■暴力反対の歌詞

 ミャンマーは民政移管の翌年の2012年、検閲を正式に廃止した。表現の自由が花開き、昨年の総選挙では多くのミュージシャンがスー・チー氏率いる国民民主連盟(NLD)への支持を表明した。

 現在でもミャンマーのヘビーメタルバンドはセックスに関する歌詞を避けているし、死について歌うことも同国ではタブーとされている。その代わり、彼らは表現の自由を武器にして社会的・政治的変革を推し進めようとしている。
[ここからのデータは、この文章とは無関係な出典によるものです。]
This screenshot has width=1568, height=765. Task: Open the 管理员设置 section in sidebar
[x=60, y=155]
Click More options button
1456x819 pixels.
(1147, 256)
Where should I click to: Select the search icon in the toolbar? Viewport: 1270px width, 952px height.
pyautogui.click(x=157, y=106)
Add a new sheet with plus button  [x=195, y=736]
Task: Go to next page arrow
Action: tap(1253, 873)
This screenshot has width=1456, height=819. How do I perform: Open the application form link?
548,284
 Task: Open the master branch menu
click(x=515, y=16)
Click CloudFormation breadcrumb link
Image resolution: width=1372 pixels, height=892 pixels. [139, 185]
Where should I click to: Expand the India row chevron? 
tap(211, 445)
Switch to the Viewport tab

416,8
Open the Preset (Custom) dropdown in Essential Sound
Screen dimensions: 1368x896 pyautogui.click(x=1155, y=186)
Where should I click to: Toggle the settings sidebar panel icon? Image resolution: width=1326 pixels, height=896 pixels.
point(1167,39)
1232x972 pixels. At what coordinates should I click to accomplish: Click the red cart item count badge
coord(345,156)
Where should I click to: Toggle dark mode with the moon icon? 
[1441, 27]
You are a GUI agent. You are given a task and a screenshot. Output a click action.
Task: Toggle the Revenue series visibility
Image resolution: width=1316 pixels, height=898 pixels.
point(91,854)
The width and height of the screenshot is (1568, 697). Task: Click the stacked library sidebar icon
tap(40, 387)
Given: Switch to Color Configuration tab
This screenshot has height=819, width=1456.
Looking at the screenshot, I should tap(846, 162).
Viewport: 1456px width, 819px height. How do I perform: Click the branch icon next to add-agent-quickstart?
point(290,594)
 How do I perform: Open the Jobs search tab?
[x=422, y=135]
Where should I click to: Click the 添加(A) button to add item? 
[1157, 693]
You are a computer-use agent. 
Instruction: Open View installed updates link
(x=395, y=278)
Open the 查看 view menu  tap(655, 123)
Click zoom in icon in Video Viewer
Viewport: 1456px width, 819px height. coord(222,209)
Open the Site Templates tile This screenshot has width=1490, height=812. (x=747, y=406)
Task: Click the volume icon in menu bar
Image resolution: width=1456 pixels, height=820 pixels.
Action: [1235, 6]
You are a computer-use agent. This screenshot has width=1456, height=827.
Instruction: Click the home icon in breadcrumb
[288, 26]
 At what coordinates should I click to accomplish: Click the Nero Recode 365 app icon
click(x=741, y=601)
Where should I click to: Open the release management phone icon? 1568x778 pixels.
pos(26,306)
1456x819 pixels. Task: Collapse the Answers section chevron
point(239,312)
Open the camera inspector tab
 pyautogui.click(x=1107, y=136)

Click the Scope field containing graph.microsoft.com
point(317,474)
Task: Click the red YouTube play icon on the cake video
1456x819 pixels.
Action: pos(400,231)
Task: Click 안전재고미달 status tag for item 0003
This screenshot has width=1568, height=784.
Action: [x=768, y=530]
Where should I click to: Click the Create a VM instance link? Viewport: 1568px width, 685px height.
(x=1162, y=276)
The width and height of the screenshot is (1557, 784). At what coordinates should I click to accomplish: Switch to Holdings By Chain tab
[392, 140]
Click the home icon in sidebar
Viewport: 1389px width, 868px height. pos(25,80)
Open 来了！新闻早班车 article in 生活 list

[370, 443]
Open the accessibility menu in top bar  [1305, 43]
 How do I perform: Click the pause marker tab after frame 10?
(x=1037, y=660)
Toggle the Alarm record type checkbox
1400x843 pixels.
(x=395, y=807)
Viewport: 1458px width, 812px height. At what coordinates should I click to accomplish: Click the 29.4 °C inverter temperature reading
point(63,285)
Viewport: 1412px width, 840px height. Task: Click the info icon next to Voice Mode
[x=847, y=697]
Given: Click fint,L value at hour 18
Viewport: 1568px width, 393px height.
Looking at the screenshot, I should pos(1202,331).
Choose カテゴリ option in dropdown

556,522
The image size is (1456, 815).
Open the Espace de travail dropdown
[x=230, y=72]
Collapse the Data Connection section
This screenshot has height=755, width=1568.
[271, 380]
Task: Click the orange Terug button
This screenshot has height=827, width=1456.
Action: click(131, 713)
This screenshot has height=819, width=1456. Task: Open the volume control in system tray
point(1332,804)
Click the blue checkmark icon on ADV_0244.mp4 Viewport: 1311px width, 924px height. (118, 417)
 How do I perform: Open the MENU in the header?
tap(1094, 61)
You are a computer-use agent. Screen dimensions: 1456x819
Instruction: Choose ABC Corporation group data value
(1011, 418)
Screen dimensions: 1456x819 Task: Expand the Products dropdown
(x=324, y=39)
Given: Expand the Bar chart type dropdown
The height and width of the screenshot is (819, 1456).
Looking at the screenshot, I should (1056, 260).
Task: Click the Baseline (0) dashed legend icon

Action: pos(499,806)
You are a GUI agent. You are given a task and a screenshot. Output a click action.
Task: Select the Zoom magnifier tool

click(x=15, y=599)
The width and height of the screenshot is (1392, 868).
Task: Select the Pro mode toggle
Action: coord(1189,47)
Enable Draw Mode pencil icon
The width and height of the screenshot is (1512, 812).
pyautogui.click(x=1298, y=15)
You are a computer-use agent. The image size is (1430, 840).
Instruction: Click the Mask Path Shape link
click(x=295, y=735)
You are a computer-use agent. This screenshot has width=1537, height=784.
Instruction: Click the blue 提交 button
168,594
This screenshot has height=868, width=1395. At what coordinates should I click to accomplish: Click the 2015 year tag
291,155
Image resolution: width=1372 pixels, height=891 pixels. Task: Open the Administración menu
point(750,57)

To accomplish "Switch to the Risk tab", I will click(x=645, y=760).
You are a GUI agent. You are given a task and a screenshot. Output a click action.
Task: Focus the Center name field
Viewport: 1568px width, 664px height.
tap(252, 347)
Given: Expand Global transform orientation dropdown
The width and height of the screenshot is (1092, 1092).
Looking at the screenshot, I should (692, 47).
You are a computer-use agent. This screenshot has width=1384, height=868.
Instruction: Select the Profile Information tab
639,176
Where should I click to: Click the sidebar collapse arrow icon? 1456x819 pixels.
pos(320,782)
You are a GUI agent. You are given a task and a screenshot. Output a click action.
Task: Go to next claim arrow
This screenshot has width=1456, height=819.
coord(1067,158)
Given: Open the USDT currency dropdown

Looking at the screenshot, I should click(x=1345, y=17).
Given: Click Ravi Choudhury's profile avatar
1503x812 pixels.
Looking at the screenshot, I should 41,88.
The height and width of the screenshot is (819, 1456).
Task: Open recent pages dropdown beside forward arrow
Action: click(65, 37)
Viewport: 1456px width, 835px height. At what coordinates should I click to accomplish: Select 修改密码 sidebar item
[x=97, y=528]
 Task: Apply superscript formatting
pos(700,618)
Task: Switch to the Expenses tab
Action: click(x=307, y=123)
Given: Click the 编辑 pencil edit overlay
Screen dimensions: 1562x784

「新しいアルバムでは主にこの国の政治について書いた」と、バンド「ラスト・デイズ・オブ・ベートーベン(Last Days of Beethoven)」のギタリスト、ポエ・ゾウ(Phoe Zaw)さん(32)は言う。「私たちは、ラカイン(Rakhine)州でのイスラム教徒と仏教徒への暴力、他州での少数民族に対する暴力に反対する歌詞を書いた」

 それでも、ヘビーメタルはこの国でいまだニッチなジャンルだ。軍政が終わるとともにバンドの数は増えた。だが人口5000万人以上のこの国でヘビーメタルバンドの数は最大都市ヤンゴン(Yangon)で数十程度。それ以外の地域には数えるほどしかない。「ここでは1年に数えるほどしかライブが開催されていない」とポエ・ゾウさんは言う。

 とはいえ、この数年はソーシャルメディアの普及でヘビーメタルバンドにもスポットライトが当たるようになってきた。カフェや街中でCDを配るのではなく曲をソーシャルメディアに投稿すれば、ファンたちは正式なリリース前に試聴したり共有したりできる。